According to current estimates, millions of companies will miss out on the benefits arising from the digital single market. As a result, they will not participate in an estimated contribution of around 415 billion euros to the European economy.
Only half of companies (51%) have even heard of the planned European digital single market, which is due to be introduced at the end of 2016.
The aim of the digital single market is to standardize the European online market so that the same content, products and services are available everywhere at the same price.
A survey of 1,360 business leaders from EU countries showed that this proposal is least known in the Nordic countries (28 percent), Belgium/Luxembourg (29 percent) and Portugal (30 percent).
Two aspects are worrying in terms of knowledge and preparations in this context. Firstly, only seven percent of small and medium-sized enterprises in the EU state that they offer their products across borders.
Secondly, most European companies (65%) are planning to expand their business activities to other European countries over the next five years.
However, if they do not embrace the concept of the digital single market, these ambitious growth plans will be difficult to realize. Companies in Austria, Hungary and the Nordic countries are the most likely to say they want to expand beyond their own national borders by 2020.
Most respondents see several advantages in a digital single market. In particular, the greater customer potential in the EU (56%), the opportunity to open up new markets in Europe (52%) and greater efficiency within their own companies (44%) were cited.
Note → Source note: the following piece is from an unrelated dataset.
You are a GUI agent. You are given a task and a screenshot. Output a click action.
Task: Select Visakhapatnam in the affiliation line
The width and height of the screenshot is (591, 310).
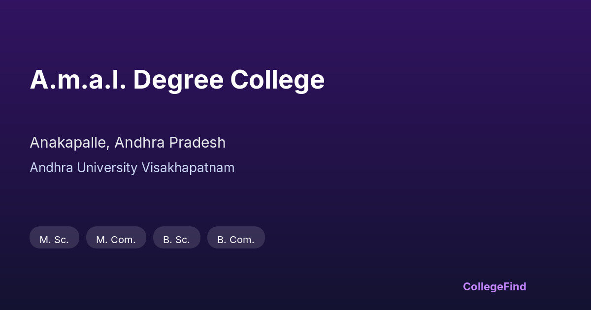tap(188, 168)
However, 24% of the companies surveyed also do not believe that a digital single market will bring any benefits at all, and many have concerns about its impact on their business. A third believe that the digital single market will only lead to more unnecessary regulation.
One reason for the lack of enthusiasm for the digital single market could be concerns about the digital maturity of their own countries. Only nine percent of European business leaders state that their own country is "very strong" in the area of digital technology, skills and infrastructure.
While almost two thirds of all companies in the Nordic countries consider their countries to be strong in the digital sector, this figure drops to one fifth for companies in Spain and Poland and to just 15 percent in France and Italy.
According to the European Commission's Digital Economy and Society Index, Denmark, Sweden and Finland are the three countries among the 28 EU member states that are the most developed in the digital sector, while Poland, Italy and Spain are in the bottom half.